Diabetes - The relationship between dental health and diabetes goes both ways: Oral infections interfere with blood sugar levels and diabetic symptoms set the stage for these infections to occur. An inflamed mouth is a breeding ground for chemical signals that interfere with sugar and fat metabolism by interfering with insulin secretion. Proteins called cytokines build up around irritated or swelling tissues and can leak into the bloodstream to further throw off diabetics’ already impaired insulin secretion, marring the proper metabolism of sugar and fat found in the diet. Diabetics’ hyperglycemic state only worsens this inflammatory cycle: Too much sugar in the blood mars the structure of protein molecules in the blood, leading to swelling of tissues in the mouth and elsewhere.

Osteoporosis - While this might not be a worry in younger years, what we do now directly influences bone health later in life. Bone-mineral density has been shown to predict periodontal disease — and vice versa. A recent study tracking the rates of periodontal disease in postmenopausal women for five years found that the severity of their mouth problems and osteoporosis increased at a similar rate. The researchers believe this has much to do with how mineral loss makes teeth more susceptible to the bad sides of oral bacteria. Granted, women seem to be at a higher risk for osteoporosis and its related oral health concerns.

Premature Birth - Women who give birth to babies well before their due date tend to have more mouth infections than those who deliver babies closer to their ETAs. Molecular signals released by inflamed gums (cytokines and a species called C-reactive protein, to be exact) sneak out of the mouth and into the placenta via mom’s bloodstream.
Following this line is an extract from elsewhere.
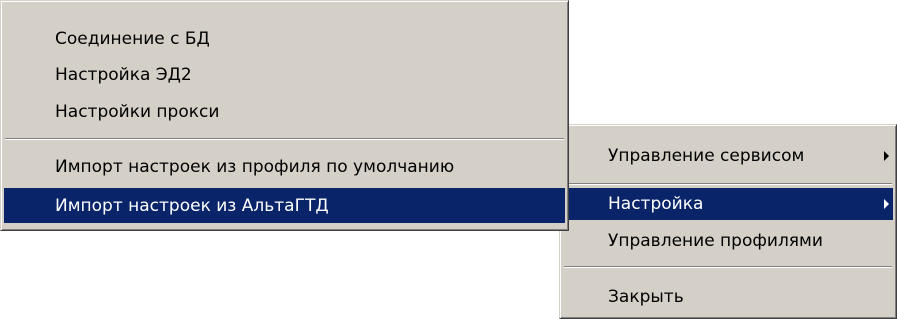  Describe the element at coordinates (255, 167) in the screenshot. I see `menu-item-label: Импорт настроек из профиля по умолчанию` at that location.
Damage done to baby-in-the-womb offspring signals to her body that it’s time to get this baby out, albeit ahead of schedule.

Alzheimer's Disease - Impaired cognition doesn’t bode particularly well for remembering to brush, floss, and gargle. People suffering from Alzheimer’s disease and other forms of dementia are at a higher risk for poor oral health, primarily because they’re less able to independently attend to it. Many medications currently used to treat dementia also interfere with the mouth’s saliva production, which raises the risk of mouth and throat issues even higher.

Stress - Life stressors at work, home, or in the environment at large can interfere with our mouth’s ability to tolerate even normal levels of plaque. One study found that stressed out mums had higher rates of cavities and fewer teeth than their less stressed, child-free counterparts. Another found that people working in high stress environments also had higher rates of cavities and other periodontal problems.